According to the same report, UN experts raised new concerns that government policies and programs are contributing to the destruction of the language and culture of ethnic groups, including Tibetans.
Women's rights activists were subjected to harassment, intimidation, arbitrary detention, and unfair trials. Civic space in Hong Kong became even more limited as authorities imposed a blanket ban on peaceful protests and jailed pro-democracy activists, journalists, human rights defenders and others on national security-related charges. He also demanded the arrest of opposition activists who had fled abroad. Hong Kong courts have ruled in favor of the rights of some LGBTI people in several landmark cases.

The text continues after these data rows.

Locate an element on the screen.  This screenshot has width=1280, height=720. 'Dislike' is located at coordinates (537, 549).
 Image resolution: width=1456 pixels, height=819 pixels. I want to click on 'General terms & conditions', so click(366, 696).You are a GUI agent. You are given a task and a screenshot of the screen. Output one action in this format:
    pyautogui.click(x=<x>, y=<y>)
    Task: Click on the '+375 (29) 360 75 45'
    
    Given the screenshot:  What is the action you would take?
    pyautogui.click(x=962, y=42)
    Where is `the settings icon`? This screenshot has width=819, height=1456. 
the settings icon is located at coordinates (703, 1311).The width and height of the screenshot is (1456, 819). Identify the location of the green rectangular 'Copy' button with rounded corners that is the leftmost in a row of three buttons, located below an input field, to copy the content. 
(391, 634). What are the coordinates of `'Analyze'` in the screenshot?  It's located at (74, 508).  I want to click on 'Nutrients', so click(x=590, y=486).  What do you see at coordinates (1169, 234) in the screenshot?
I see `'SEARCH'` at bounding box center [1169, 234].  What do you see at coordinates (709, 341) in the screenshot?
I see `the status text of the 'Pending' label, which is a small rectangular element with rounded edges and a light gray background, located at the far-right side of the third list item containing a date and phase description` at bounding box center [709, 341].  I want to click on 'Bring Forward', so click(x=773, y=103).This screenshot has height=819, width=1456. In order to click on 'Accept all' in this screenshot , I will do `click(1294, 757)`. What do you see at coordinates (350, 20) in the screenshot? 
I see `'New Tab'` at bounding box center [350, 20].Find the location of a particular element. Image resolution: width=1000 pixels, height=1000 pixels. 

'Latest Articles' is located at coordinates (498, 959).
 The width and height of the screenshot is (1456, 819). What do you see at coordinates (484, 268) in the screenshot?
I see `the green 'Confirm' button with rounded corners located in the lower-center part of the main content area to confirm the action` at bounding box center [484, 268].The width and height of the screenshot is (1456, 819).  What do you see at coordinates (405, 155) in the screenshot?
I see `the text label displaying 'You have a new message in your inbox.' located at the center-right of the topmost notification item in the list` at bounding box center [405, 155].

Additionally, Chinese legal experts expressed concern that the lack of definition or scope of some of the proposed amendments would give authorities excessive powers to restrict freedoms. The government continued to systematically target human rights defenders amid efforts to crush dissent and suppress civil rights.
There were a number of cases of prosecution of lawyers, scholars, journalists, activists, and NGO workers on vaguely defined national security charges during the year. Prominent activists were sentenced to lengthy prison terms, including legal scholar Xu Xiong and human rights lawyer Ding Jiaxi, who were sentenced in April to 14 and 12 years in prison respectively after being found guilty of “subversion of state power” in 2022. Was heard, it is also mentioned in the report.
In the context of abuses against women's rights, the report cited an example in February, when authorities allowed women's and health rights defender He Fangmei to meet her lawyers for the first time after nearly two and a half years of detention. She was awaiting the verdict of a May 2022 trial on charges of “bigamy” and “picking up fights and provoking trouble” in relation to her campaign for safe vaccines and justice for children, including her daughter, whose health she believed was endangered. That it has caused damage. Unsafe vaccines. Following He Fangmei's detention, authorities reportedly placed her two young daughters in a psychiatric hospital and her son in foster care and prohibited other family members from visiting them.